_Data supplied_:

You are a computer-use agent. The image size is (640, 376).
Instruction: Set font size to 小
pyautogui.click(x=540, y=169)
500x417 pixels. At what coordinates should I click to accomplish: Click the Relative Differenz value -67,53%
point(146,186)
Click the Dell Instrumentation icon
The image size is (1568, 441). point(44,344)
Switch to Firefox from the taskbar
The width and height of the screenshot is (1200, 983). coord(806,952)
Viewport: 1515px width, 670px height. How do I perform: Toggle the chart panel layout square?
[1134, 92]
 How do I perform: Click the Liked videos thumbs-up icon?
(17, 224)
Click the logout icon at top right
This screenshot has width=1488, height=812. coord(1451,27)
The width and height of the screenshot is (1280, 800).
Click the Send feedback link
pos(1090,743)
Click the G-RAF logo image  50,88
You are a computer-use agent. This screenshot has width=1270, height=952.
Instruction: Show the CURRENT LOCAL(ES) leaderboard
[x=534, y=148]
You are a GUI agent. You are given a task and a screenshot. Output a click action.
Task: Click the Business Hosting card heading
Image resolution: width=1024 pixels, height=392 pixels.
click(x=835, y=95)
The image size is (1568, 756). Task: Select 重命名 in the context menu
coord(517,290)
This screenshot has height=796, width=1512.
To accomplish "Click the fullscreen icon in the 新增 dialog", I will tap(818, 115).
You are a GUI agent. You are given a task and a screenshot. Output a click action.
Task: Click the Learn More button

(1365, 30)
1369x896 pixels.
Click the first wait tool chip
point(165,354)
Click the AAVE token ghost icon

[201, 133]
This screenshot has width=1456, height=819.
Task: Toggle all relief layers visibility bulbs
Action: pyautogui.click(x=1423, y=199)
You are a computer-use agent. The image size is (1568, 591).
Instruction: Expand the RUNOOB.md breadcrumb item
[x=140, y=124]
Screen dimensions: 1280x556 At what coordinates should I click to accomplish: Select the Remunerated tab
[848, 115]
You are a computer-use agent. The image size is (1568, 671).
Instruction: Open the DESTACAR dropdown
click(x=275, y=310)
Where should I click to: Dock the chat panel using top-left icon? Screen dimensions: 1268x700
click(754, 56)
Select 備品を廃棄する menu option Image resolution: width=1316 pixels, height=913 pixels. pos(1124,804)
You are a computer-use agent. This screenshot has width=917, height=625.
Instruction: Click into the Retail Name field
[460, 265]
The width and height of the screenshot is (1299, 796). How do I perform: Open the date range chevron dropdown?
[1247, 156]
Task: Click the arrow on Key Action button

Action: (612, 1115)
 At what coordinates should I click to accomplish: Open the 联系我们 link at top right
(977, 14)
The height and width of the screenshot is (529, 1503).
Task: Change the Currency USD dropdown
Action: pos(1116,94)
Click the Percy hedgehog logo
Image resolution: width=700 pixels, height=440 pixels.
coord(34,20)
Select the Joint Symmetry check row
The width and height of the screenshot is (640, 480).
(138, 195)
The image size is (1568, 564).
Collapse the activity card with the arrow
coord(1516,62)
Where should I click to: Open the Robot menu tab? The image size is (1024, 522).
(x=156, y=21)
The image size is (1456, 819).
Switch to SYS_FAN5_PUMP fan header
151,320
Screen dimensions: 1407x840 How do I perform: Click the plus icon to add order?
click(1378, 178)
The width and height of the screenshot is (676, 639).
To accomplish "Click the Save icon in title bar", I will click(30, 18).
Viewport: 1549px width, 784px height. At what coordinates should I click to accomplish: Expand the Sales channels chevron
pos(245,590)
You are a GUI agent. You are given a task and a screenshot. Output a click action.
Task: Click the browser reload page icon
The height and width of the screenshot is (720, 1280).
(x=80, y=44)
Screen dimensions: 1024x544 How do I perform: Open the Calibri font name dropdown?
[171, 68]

_Given task_: Please copy out every one of the rows above, keeping each character unchanged.

_Exercise result_:
You are a computer-use agent. The image size is (640, 376).
Instruction: Set font size to 小
pyautogui.click(x=540, y=169)
500x417 pixels. At what coordinates should I click to accomplish: Click the Relative Differenz value -67,53%
point(146,186)
Click the Dell Instrumentation icon
The image size is (1568, 441). point(44,344)
Switch to Firefox from the taskbar
The width and height of the screenshot is (1200, 983). coord(806,952)
Viewport: 1515px width, 670px height. How do I perform: Toggle the chart panel layout square?
[1134, 92]
 How do I perform: Click the Liked videos thumbs-up icon?
(17, 224)
Click the logout icon at top right
This screenshot has width=1488, height=812. coord(1451,27)
The width and height of the screenshot is (1280, 800).
Click the Send feedback link
pos(1090,743)
Click the G-RAF logo image  50,88
You are a computer-use agent. This screenshot has width=1270, height=952.
Instruction: Show the CURRENT LOCAL(ES) leaderboard
[x=534, y=148]
You are a GUI agent. You are given a task and a screenshot. Output a click action.
Task: Click the Business Hosting card heading
Image resolution: width=1024 pixels, height=392 pixels.
click(x=835, y=95)
The image size is (1568, 756). Task: Select 重命名 in the context menu
coord(517,290)
This screenshot has height=796, width=1512.
To accomplish "Click the fullscreen icon in the 新增 dialog", I will tap(818, 115).
You are a GUI agent. You are given a task and a screenshot. Output a click action.
Task: Click the Learn More button

(1365, 30)
1369x896 pixels.
Click the first wait tool chip
point(165,354)
Click the AAVE token ghost icon

[201, 133]
This screenshot has width=1456, height=819.
Task: Toggle all relief layers visibility bulbs
Action: pyautogui.click(x=1423, y=199)
You are a computer-use agent. The image size is (1568, 591).
Instruction: Expand the RUNOOB.md breadcrumb item
[x=140, y=124]
Screen dimensions: 1280x556 At what coordinates should I click to accomplish: Select the Remunerated tab
[848, 115]
You are a computer-use agent. The image size is (1568, 671).
Instruction: Open the DESTACAR dropdown
click(x=275, y=310)
Where should I click to: Dock the chat panel using top-left icon? Screen dimensions: 1268x700
click(754, 56)
Select 備品を廃棄する menu option Image resolution: width=1316 pixels, height=913 pixels. pos(1124,804)
You are a computer-use agent. This screenshot has width=917, height=625.
Instruction: Click into the Retail Name field
[460, 265]
The width and height of the screenshot is (1299, 796). How do I perform: Open the date range chevron dropdown?
[1247, 156]
Task: Click the arrow on Key Action button

Action: (612, 1115)
 At what coordinates should I click to accomplish: Open the 联系我们 link at top right
(977, 14)
The height and width of the screenshot is (529, 1503).
Task: Change the Currency USD dropdown
Action: pos(1116,94)
Click the Percy hedgehog logo
Image resolution: width=700 pixels, height=440 pixels.
coord(34,20)
Select the Joint Symmetry check row
The width and height of the screenshot is (640, 480).
(138, 195)
The image size is (1568, 564).
Collapse the activity card with the arrow
coord(1516,62)
Where should I click to: Open the Robot menu tab? The image size is (1024, 522).
(x=156, y=21)
The image size is (1456, 819).
Switch to SYS_FAN5_PUMP fan header
151,320
Screen dimensions: 1407x840 How do I perform: Click the plus icon to add order?
click(1378, 178)
The width and height of the screenshot is (676, 639).
To accomplish "Click the Save icon in title bar", I will click(30, 18).
Viewport: 1549px width, 784px height. At what coordinates should I click to accomplish: Expand the Sales channels chevron
pos(245,590)
You are a GUI agent. You are given a task and a screenshot. Output a click action.
Task: Click the browser reload page icon
The height and width of the screenshot is (720, 1280).
(x=80, y=44)
Screen dimensions: 1024x544 How do I perform: Open the Calibri font name dropdown?
[171, 68]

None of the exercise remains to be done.